Раздались смешки, курсанты с любопытством насторожились, еще не догадываясь, о чем речь. Виктор не верил, что сержант станет читать. Однако тот читал. Читал по порядку, с выражением и даже комментариями. Выхватить письмо из рук его Виктор не смел. Самовольно покинуть строй и убежать не мог тоже. Но и слушать казалось невозможным.
А взвод слушал. И не один взвод. Сержант читал нарочито громко, голос его разносился от фланга до фланга роты, и отделенные командиры соседних взводов, начавшие бойко инструктировать курсантов, скоро поумерили голоса, насторожились.
Даже в тот момент Виктор не испытывал злобы к сержанту. Замкомвзвода можно было понять — он решил проучить нерадивого дневального и делал это в меру своих «способностей». Виктор ненавидел себя, ненавидел бумагу, которая не почернела, не вспыхнула огнем, а равнодушно выдавала его сокровеннейшие тайны. И до чего же фальшиво, жалко и глупо звучали в чужих устах слова, найденные им с немалым трудом, казавшиеся лучшими, единственными, его, Виктора Белякова, собственными словами!
Большинство слушало хмуро, кое-кто молча усмехался, кто-то хихикнул. Вдоль строя заскрипели сапоги — старшина вышел из канцелярии закончить поверку и тоже прислушивался.
— Сержант Уголков! — сердито оборвал он. — Вы что, другого времени не нашли для коллективных читок?
Сержант смутился, протянул недочитанное письмо Виктору.
— Возьмите, Беляков. И запомните: для личных писем существует личное время.
То ли он нарочно выдавал автора, то ли сделал это от бестактности. Обе шеренги роты колыхнулись, каждый из курсантов желал взглянуть на Белякова. Виктор не двинулся, даже руку не протянул за письмом. Нет, он вовсе не хотел выразить протеста сержанту — просто письмо это перестало быть его личным письмом. Кто-то из товарищей, угадав его настроение и боясь осложнений, торопливо схватил листки и засунул их в карман Виктора. Скрип старшинских сапог оборвался рядом.
— Хорошо написали, Беляков, — добродушно сказал прапорщик. — Честно и смело написали. По-мужски. Кое-кому полезно было послушать.
Виктор поднял голову. Шутит старшина или всерьез? И увидел глаза прапорщика, обращенные на Уголкова,— суженные, острые, как ножи...

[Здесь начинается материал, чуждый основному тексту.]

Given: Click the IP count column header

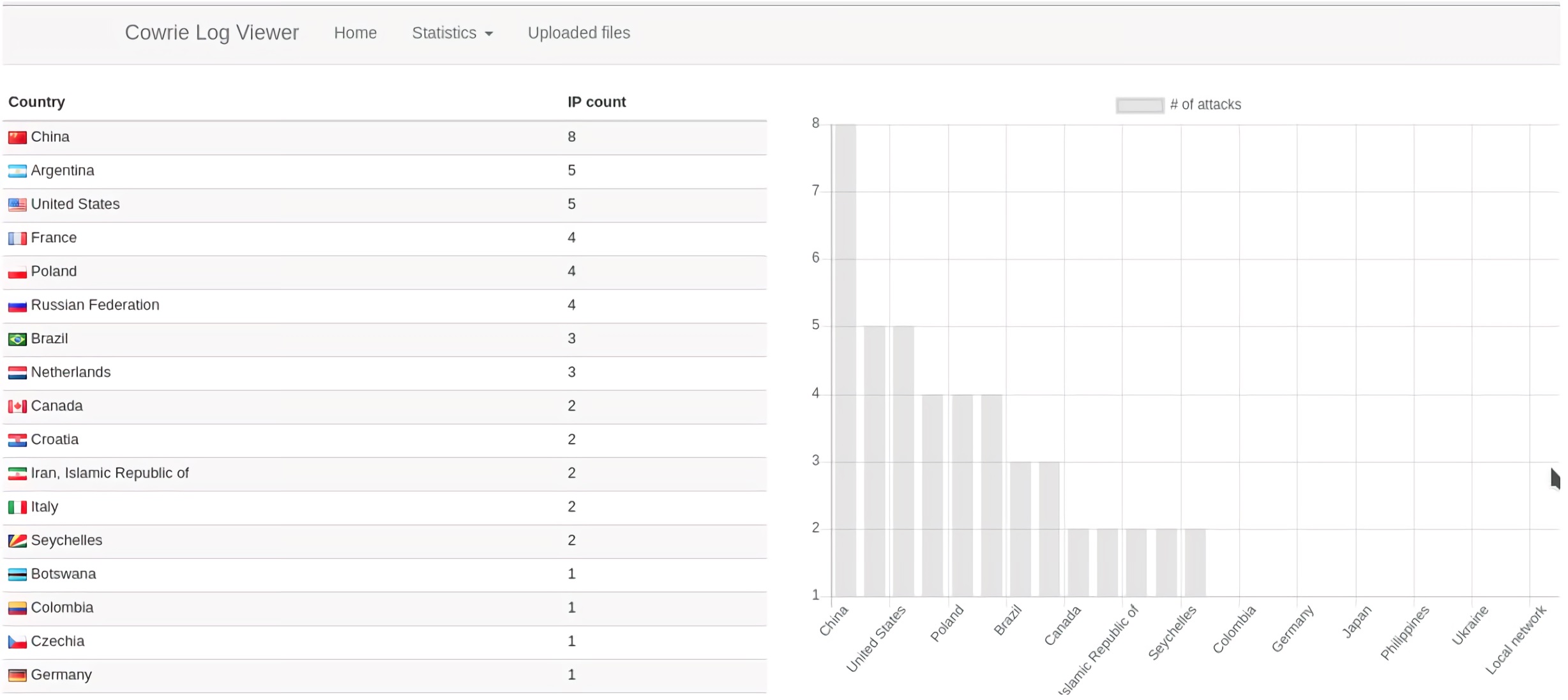Looking at the screenshot, I should click(596, 102).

Уголкова скоро перевели куда-то, о публичном чтении письма никто не вспоминал, но Виктору все время чудилось: за спиной над ним, посмеиваются и смакуют цитаты из его любовного сочинения.
Он так и не ответил девушке, домой тоже стал писать редко и скупо...
В танковой роте, куда Виктор попал служить, он сам в первый же день едва не оказался в роли Уголкова. Взял с тумбочки Рубахина толстую, переплетенную тетрадь и машинально раскрыл. Оказавшийся поблизости солдат удивленно спросил:
— Ты чего? Это ж дневник.
— Ну и что?
— Как «что»? В замочные скважины ты тоже заглядываешь?
Виктор вспыхнул:
— Виноват, не понял, что за штуковина.
— Прежде чем заглядывать в чужую тетрадь, — назидательно заметил солдат, — прочти на обложке, а то в историю влипнуть недолго. В нашем взводе дневники почти у каждого.
Поначалу Белякова удивляло, почему дневники не прячут, уходя в караул или уезжая в командировку; они лежали в тумбочках, доступные каждому и неприкосновенные для всех, кроме офицеров. Но и те, видно, с согласия авторов просматривали их лишь перед увольнением солдат в запас, разрешая взять тетрадь с собой, если там не было никаких Военных тайн, или приказывая уничтожить. Как-то Виктор с язвинкой спросил механика-водителя учебно-боевой машины:
— Ты вчерашнюю благодарность не забыл в свою персональную летопись внести, дорогой Пимен?